* Entries provided *
▬▬▬

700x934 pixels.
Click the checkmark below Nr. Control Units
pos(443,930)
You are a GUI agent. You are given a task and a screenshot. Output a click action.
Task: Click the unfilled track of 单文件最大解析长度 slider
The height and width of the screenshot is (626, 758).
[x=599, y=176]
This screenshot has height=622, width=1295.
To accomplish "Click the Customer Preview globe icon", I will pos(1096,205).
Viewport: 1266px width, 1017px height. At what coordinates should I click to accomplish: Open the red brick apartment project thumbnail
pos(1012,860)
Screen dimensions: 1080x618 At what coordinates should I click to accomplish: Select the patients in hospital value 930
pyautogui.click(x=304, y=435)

▬▬▬

* What you are asked to do *
Retype the entries above. Match them exactly.

* Result *
700x934 pixels.
Click the checkmark below Nr. Control Units
pos(443,930)
You are a GUI agent. You are given a task and a screenshot. Output a click action.
Task: Click the unfilled track of 单文件最大解析长度 slider
The height and width of the screenshot is (626, 758).
[x=599, y=176]
This screenshot has height=622, width=1295.
To accomplish "Click the Customer Preview globe icon", I will pos(1096,205).
Viewport: 1266px width, 1017px height. At what coordinates should I click to accomplish: Open the red brick apartment project thumbnail
pos(1012,860)
Screen dimensions: 1080x618 At what coordinates should I click to accomplish: Select the patients in hospital value 930
pyautogui.click(x=304, y=435)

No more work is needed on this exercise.